Young children are particularly vulnerable because their enamel is not fully developed. They are unable to adequately brush their teeth because they lack necessary motor skills, and must depend on a parent or caregiver. Modern living has seen an explosion in prepackaged and processed foods and drinks that often contain high amounts of sugars, which cavity-causing germs consume for fuel.
Infants and toddlers who go to sleep with a bottle of milk can develop a severe form of rampant tooth decay known as baby bottle syndrome. Dairy milk and formula are high in sugars that pool in the mouth as the child falls asleep. Giving them fluoridated tap water instead, before bedtime, is a much better alternative.
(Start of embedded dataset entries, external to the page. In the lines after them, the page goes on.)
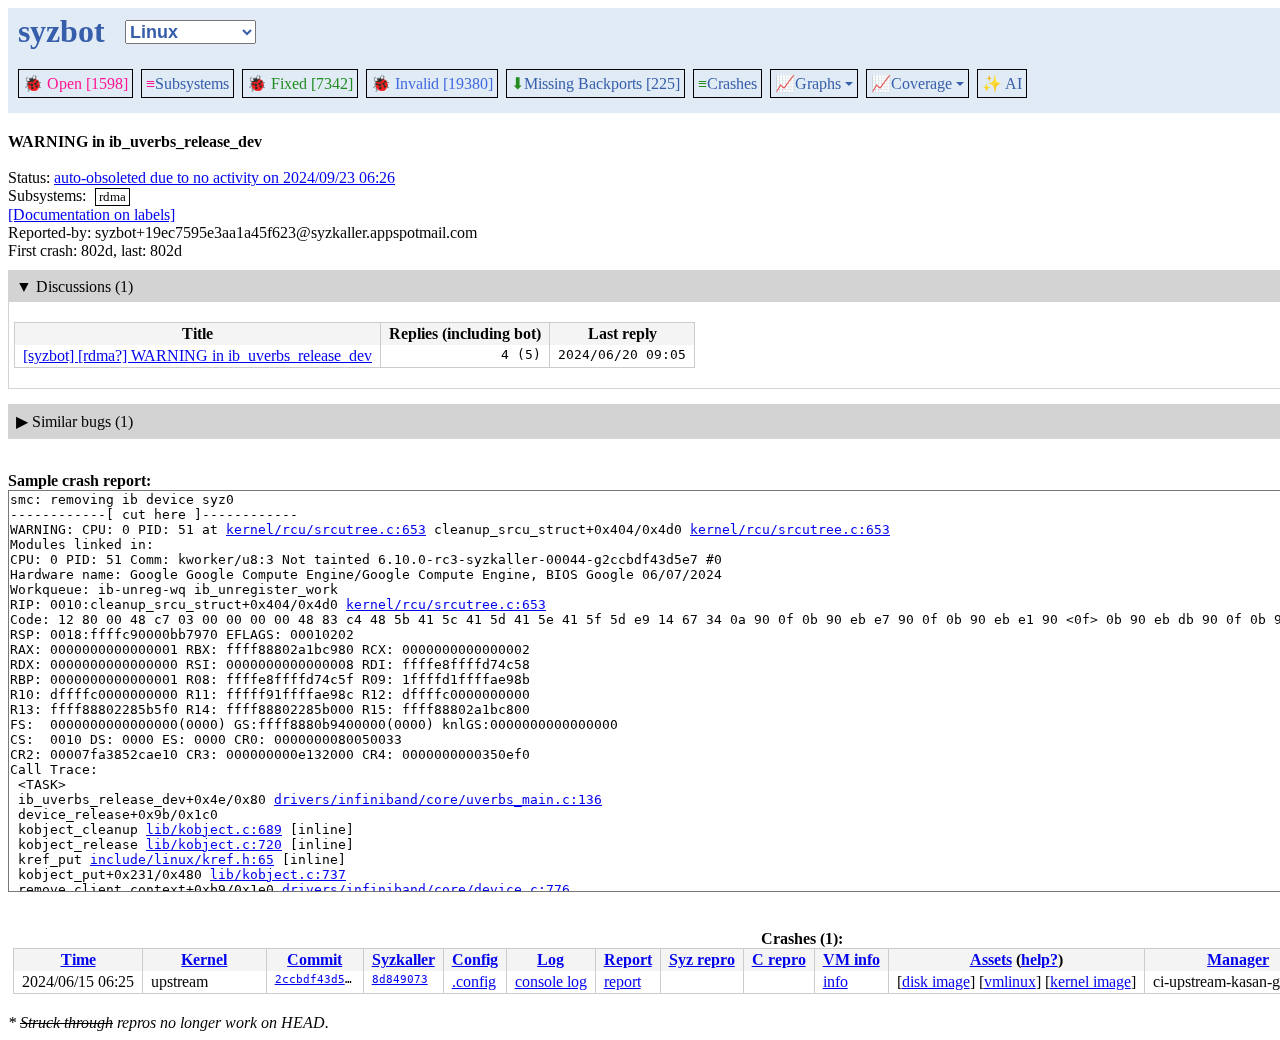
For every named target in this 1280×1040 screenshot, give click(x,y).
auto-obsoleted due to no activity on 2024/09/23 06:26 (224, 177)
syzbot (61, 31)
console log (551, 981)
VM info (851, 959)
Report (628, 959)
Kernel (204, 959)
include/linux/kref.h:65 (182, 859)
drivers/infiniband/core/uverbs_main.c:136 (438, 799)
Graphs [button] (808, 84)
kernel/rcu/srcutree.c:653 (326, 529)
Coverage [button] (911, 84)
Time (78, 959)
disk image (936, 981)
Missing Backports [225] (595, 84)
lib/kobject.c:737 (278, 874)
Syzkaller (403, 959)
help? (1039, 959)
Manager (1238, 959)
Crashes (727, 83)
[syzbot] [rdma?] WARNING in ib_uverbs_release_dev (197, 355)
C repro (779, 959)
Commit (314, 959)
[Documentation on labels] (91, 214)
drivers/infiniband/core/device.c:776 (426, 889)
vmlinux (1010, 981)
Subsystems (187, 83)
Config (475, 959)
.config (474, 981)
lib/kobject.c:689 (214, 829)
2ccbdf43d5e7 (317, 979)
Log (550, 959)
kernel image (1090, 981)
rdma (112, 196)
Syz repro (702, 959)
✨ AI (1002, 83)
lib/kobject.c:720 (214, 844)
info (835, 981)
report (622, 981)
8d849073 (400, 979)
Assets (991, 959)
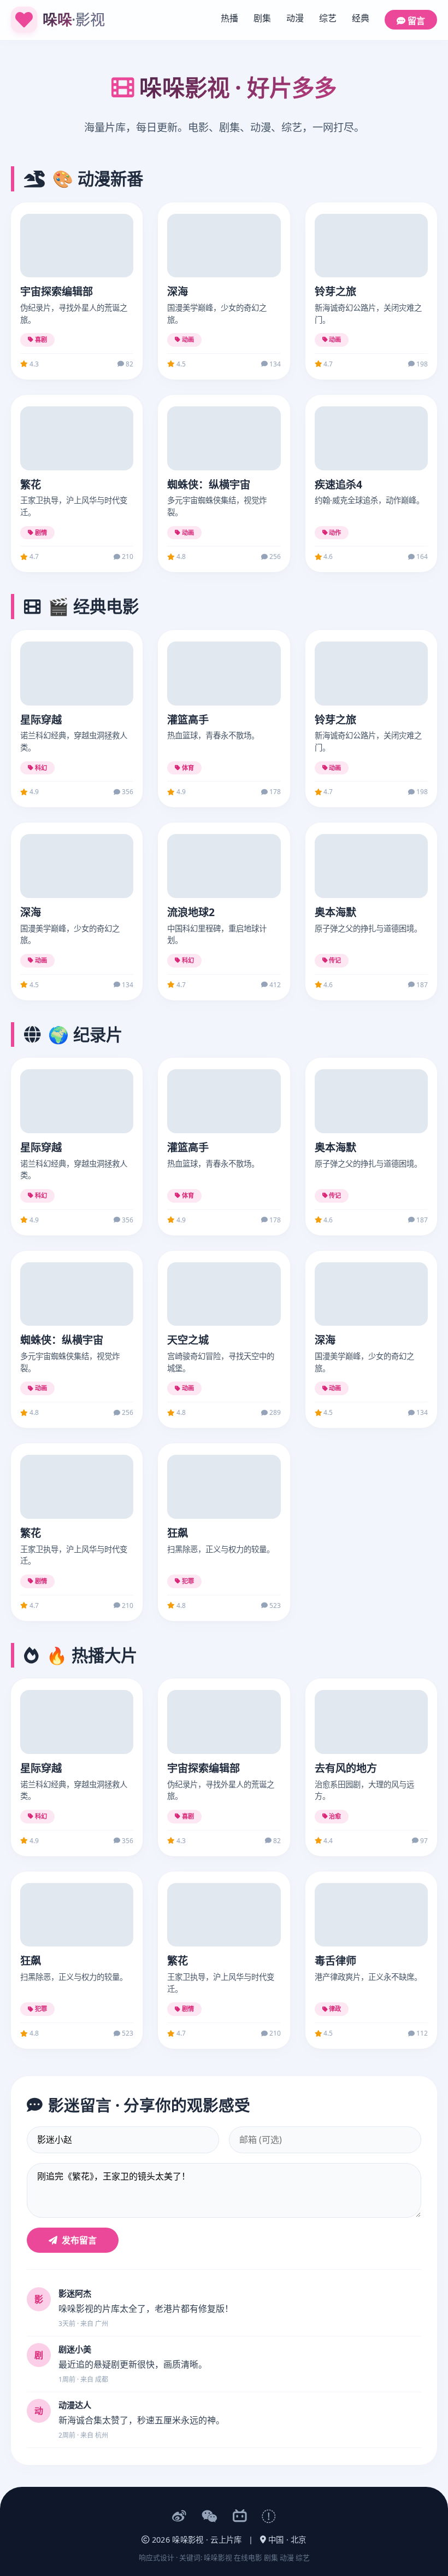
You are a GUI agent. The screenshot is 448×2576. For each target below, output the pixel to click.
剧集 (262, 18)
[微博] (179, 2516)
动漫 (295, 18)
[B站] (240, 2516)
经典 (360, 18)
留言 (415, 21)
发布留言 (79, 2240)
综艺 (328, 18)
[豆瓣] (269, 2516)
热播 (229, 18)
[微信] (209, 2516)
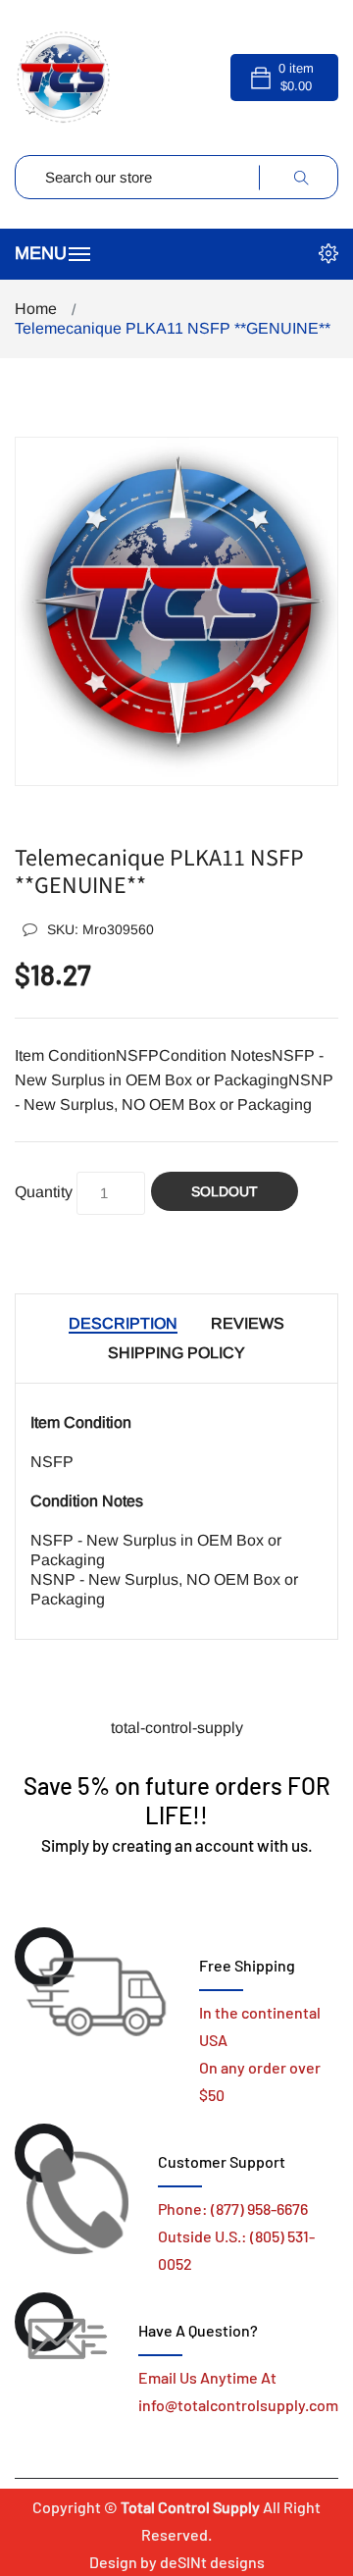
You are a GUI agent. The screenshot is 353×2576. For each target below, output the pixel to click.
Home (36, 308)
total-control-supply (177, 1727)
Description (123, 1323)
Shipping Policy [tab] (176, 1352)
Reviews (247, 1323)
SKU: (100, 929)
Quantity (44, 1191)
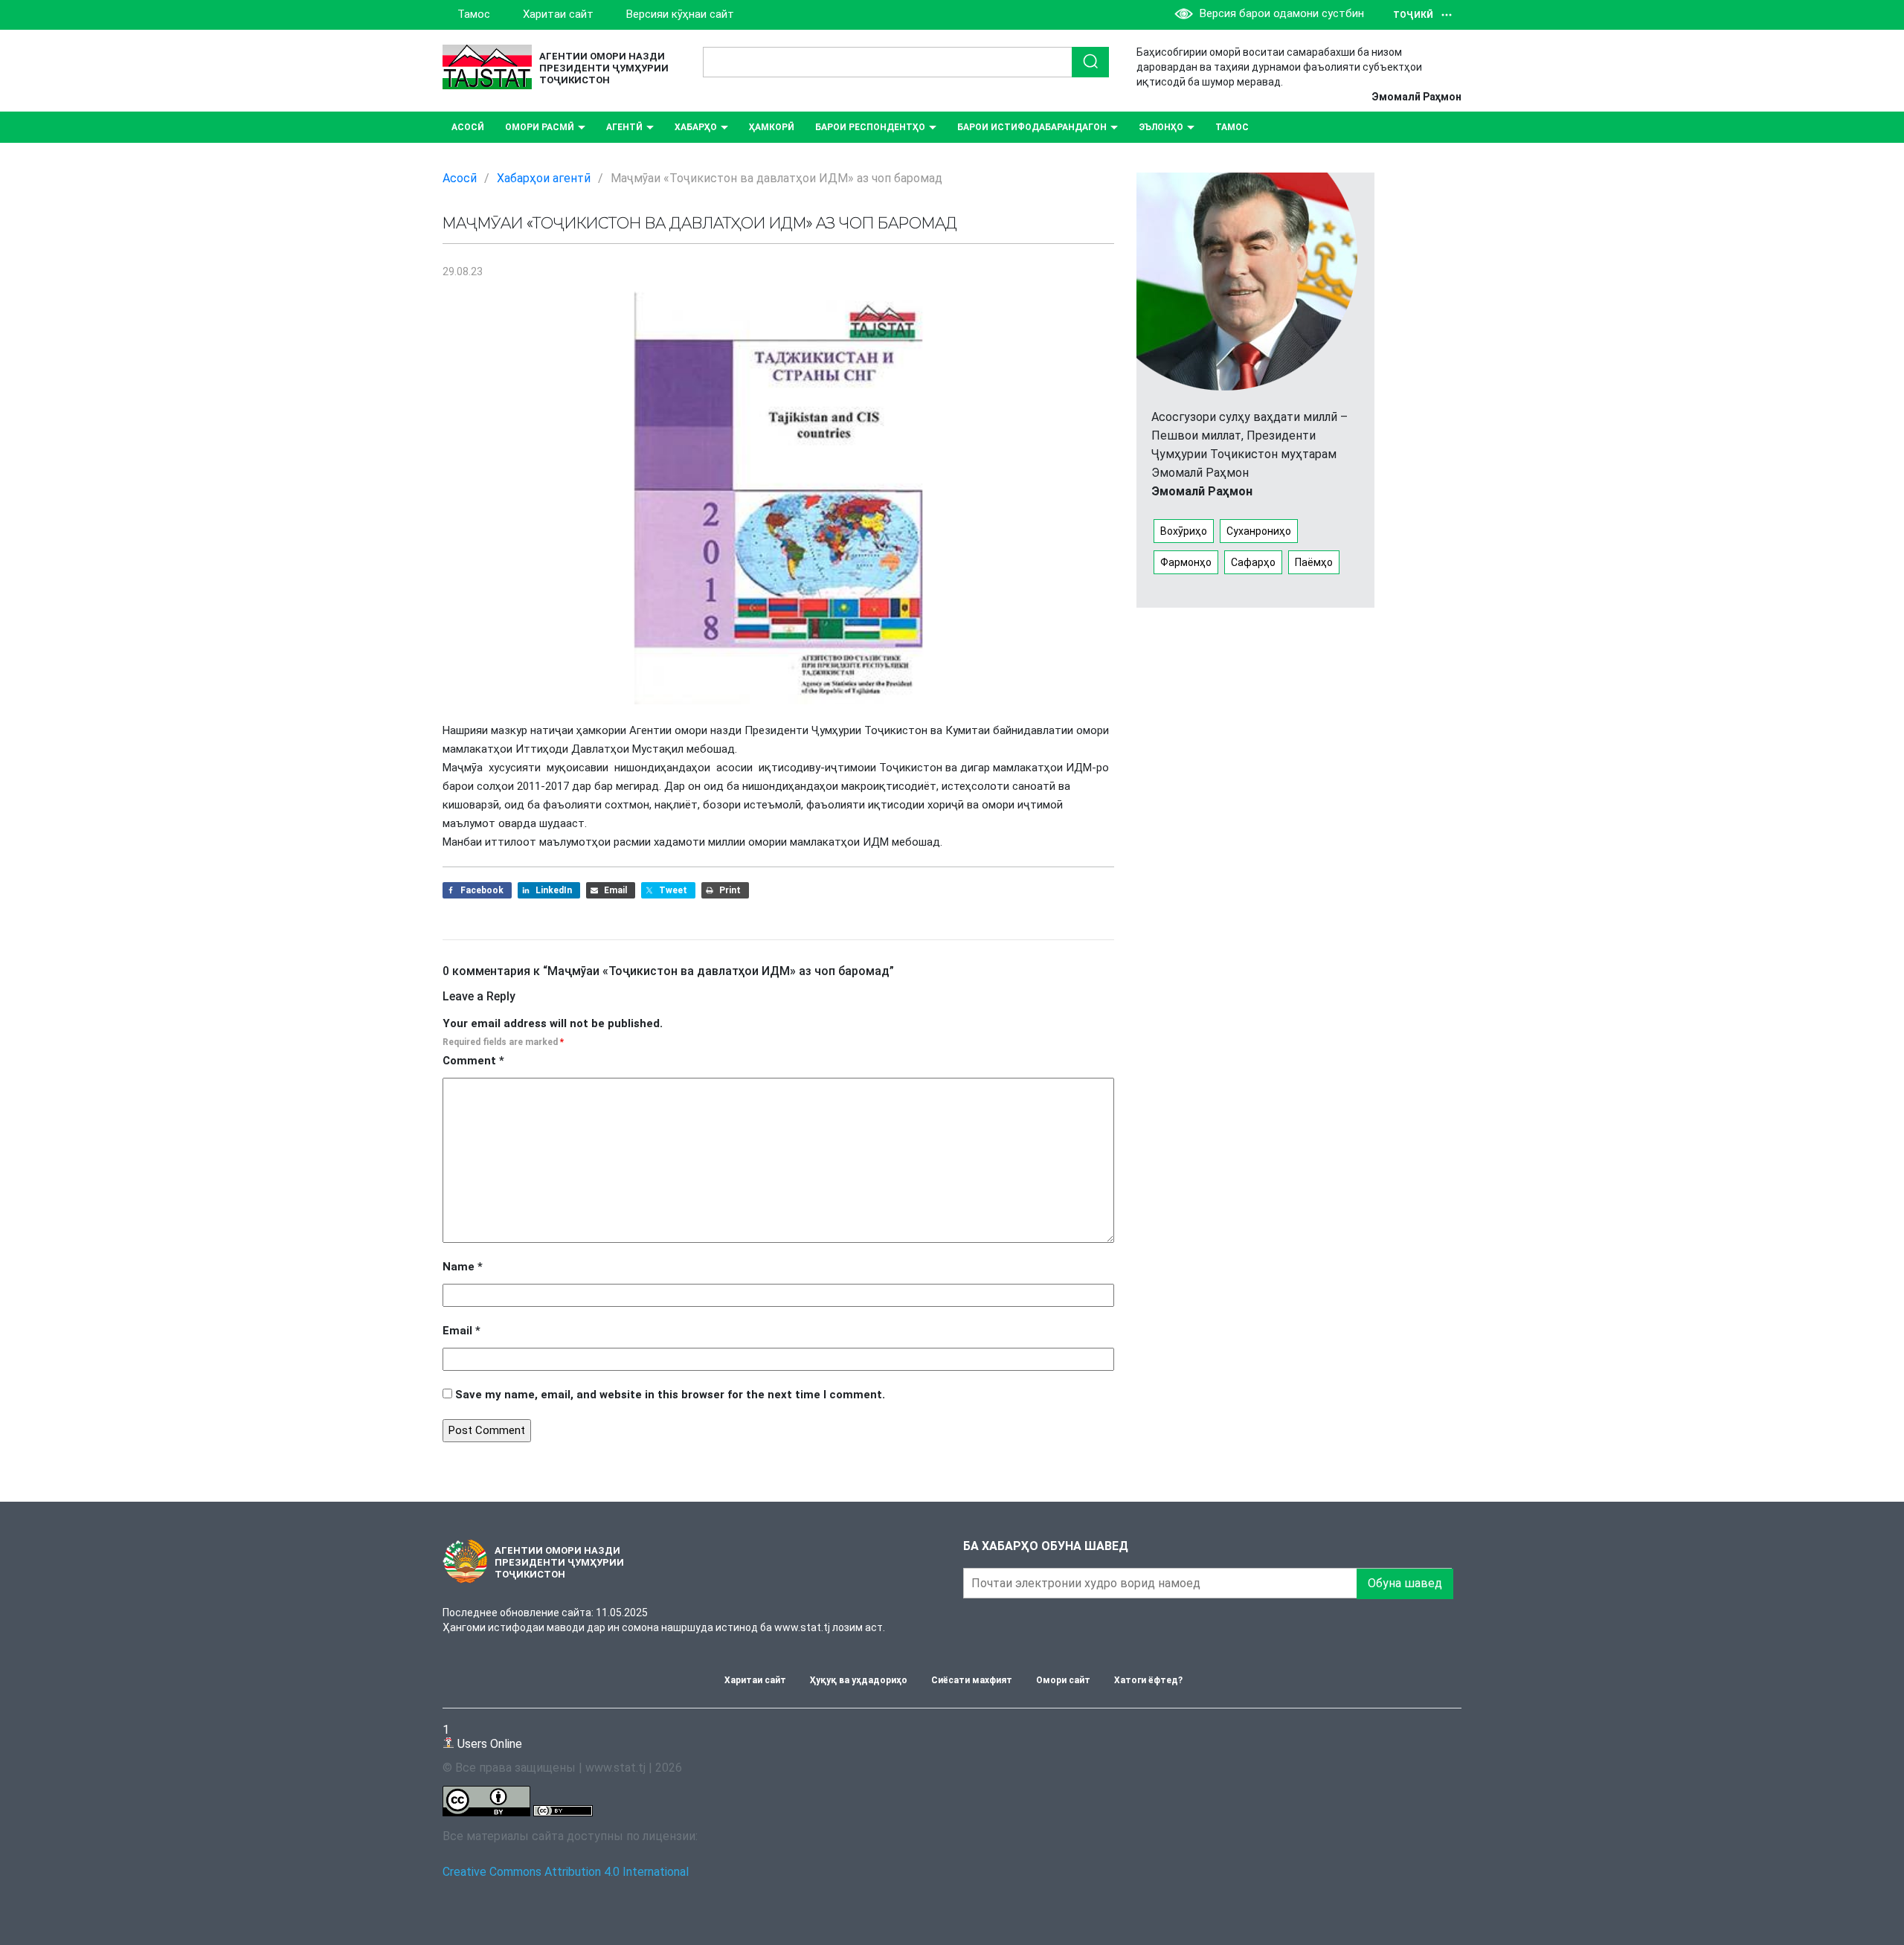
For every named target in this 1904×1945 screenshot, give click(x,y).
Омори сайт (1063, 1680)
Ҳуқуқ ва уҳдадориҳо (858, 1680)
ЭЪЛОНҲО (1161, 127)
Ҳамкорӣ (771, 127)
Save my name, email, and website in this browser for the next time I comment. (670, 1394)
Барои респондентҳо (870, 127)
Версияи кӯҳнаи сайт (680, 14)
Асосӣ (467, 127)
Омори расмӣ (539, 127)
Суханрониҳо (1258, 531)
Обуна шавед (1405, 1583)
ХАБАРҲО (696, 127)
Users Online (482, 1736)
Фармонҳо (1186, 562)
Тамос (473, 14)
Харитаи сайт (558, 14)
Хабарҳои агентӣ (544, 178)
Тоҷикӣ (1413, 15)
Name (463, 1266)
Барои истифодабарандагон (1032, 127)
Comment (473, 1060)
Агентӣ (624, 127)
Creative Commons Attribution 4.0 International (566, 1872)
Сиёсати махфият (971, 1680)
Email (461, 1330)
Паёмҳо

School cafeterias aren't particularly known for their healthy options either, and many have vending machines loaded with sugary snacks and drinks. This is changing, but at a snail's pace. The most important thing to arm yourself with is knowledge. Educate yourself. Learn proper brushing and flossing and teach your kids how to do it. Talk to your dentist and ask questions, especially if your child had several cavities after the last checkup.
Here is an American Dental Association website I recommend if you need information on this and any other dental topic:
Remember to brush your teeth twice a day for two minutes... and don't forget to floss.